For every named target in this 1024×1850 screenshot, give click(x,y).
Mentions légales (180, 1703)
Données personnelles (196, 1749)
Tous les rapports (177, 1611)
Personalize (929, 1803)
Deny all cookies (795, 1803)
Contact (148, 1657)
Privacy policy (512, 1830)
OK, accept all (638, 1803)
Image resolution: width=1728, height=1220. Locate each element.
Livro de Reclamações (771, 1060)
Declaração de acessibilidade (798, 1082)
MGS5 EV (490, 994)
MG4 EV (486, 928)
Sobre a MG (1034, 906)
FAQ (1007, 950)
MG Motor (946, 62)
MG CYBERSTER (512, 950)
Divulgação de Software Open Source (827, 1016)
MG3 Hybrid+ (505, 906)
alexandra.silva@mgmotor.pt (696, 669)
━━━━
ACTIVITY → When you reach the line containing "Données personnelles (196, 1749)" in the data above, start copying exactly, and stop after the line containing "MG3 Hybrid+ (505, 906)".

SOLVED PROBLEM →
Données personnelles (196, 1749)
Tous les rapports (177, 1611)
Personalize (929, 1803)
Deny all cookies (795, 1803)
Contact (148, 1657)
Privacy policy (512, 1830)
OK, accept all (638, 1803)
Image resolution: width=1728, height=1220. Locate each element.
Livro de Reclamações (771, 1060)
Declaração de acessibilidade (798, 1082)
MGS5 EV (490, 994)
MG4 EV (486, 928)
Sobre a MG (1034, 906)
FAQ (1007, 950)
MG Motor (946, 62)
MG CYBERSTER (512, 950)
Divulgação de Software Open Source (827, 1016)
MG3 Hybrid+ (505, 906)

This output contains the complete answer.